Il libro si compone di due parti in forma poematica. Nella prima, l’autrice è al centro della narrazione, rivelando un’acuta percezione della durezza del reale, incarnato nei familiari. Denso è il confronto con la madre, anche lei impietosamente tratteggiata senza partecipazione.
Solo di rado il ritorno al tempo trascorso porta sapore di liquirizia e odore di panni stesi ad asciugare nel giardinetto col melograno e il nespolo al centro.
Nella prima parte la poesia è tanto vivida da assumere tratti di teatralità. In questa i personaggi si muovono su una scena, con compiti e intenti molto concreti.

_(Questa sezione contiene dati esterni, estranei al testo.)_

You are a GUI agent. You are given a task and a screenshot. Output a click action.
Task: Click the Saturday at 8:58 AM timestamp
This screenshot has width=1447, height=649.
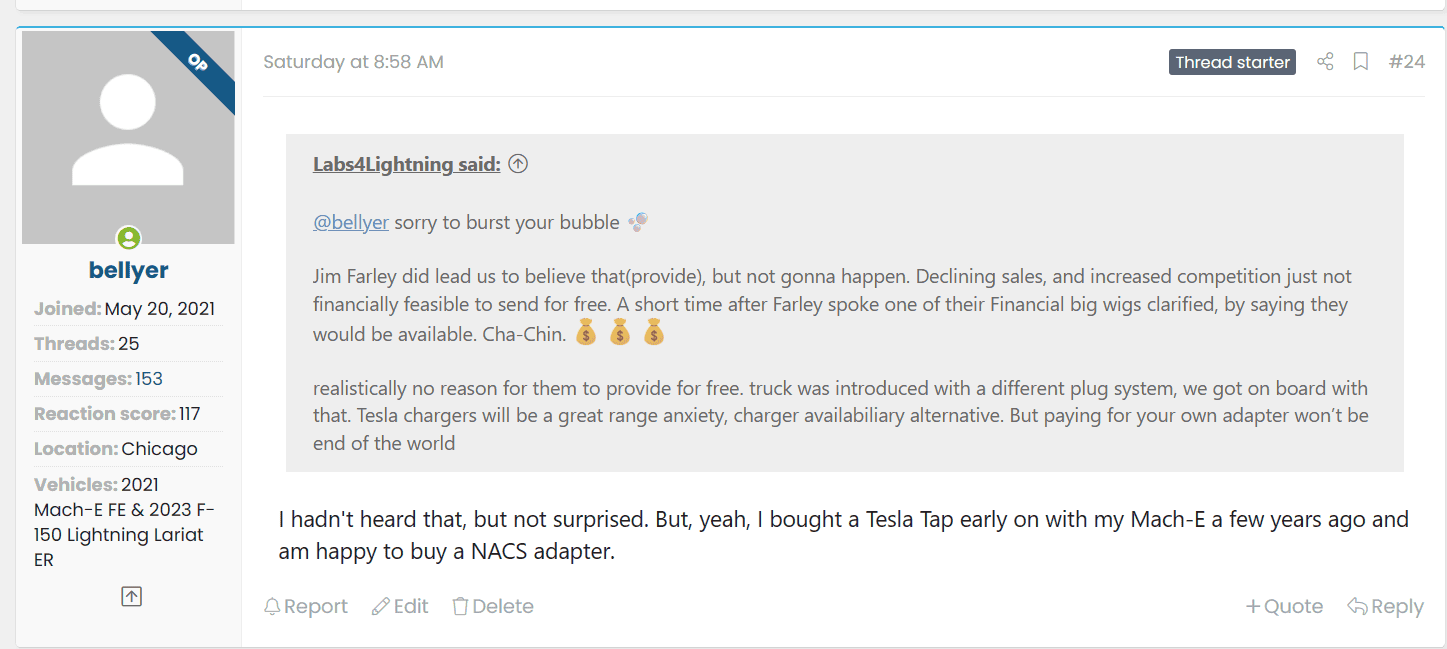(353, 62)
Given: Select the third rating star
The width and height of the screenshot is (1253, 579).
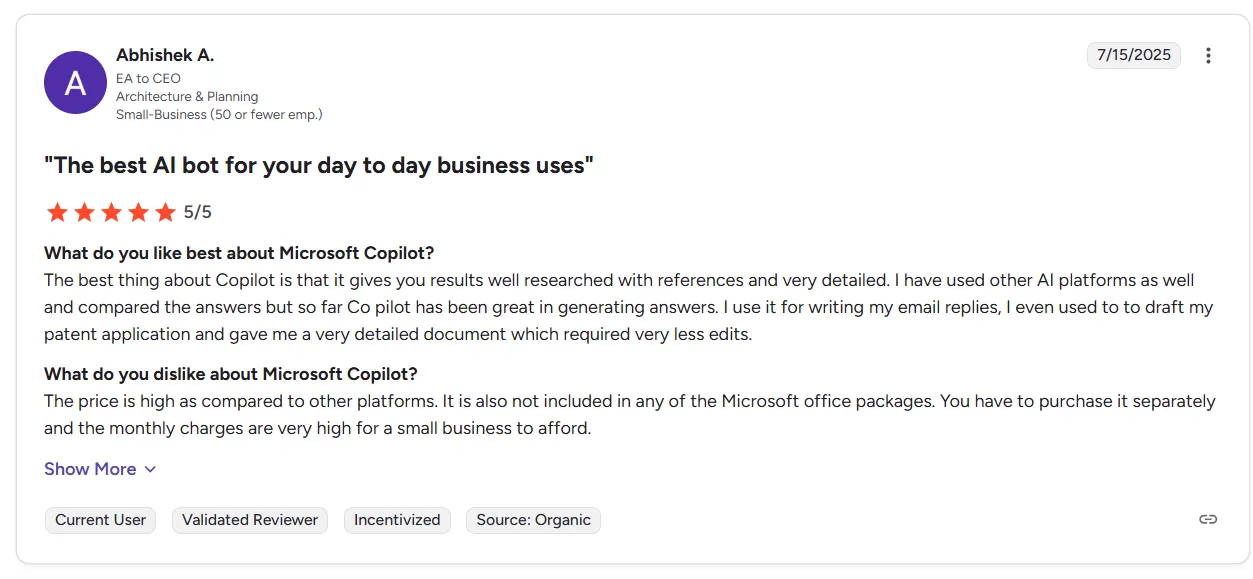Looking at the screenshot, I should coord(111,212).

Allo stesso modo la parola si staglia sulla realtà, senza per questo rinunciare alla sua accuratezza.
Interessante è anche la seconda parte, dedicata ai giovani, che dovrebbero indicare il futuro e la speranza. Invece, mi pare che l'autrice tratteggi i giovani ancora una volta in un contesto di isolamento e abbandono, foreste pietrificate, nel quale il giallo non è il tocco del sole ma il respiro soffocato di un oceano di corpi. L'istantanea sembra rimandare una posa statica, come se l’autrice traesse la foto di una generazione che non si sa se manterrà i toni vivaci della realizzazione e della libertà.
Dal punto di vista stilistico la Capalbi è abile tessitrice di versi che fanno della naturalezza il loro canone.
Inutile cercare lessemi titolati. Il linguaggio è quotidiano ma ben elaborato. Non si notano forzature e artifici stilistici, così che il tono colloquiale e sommesso, la cadenza lenta rendono ancora più conturbante la lettura del testo.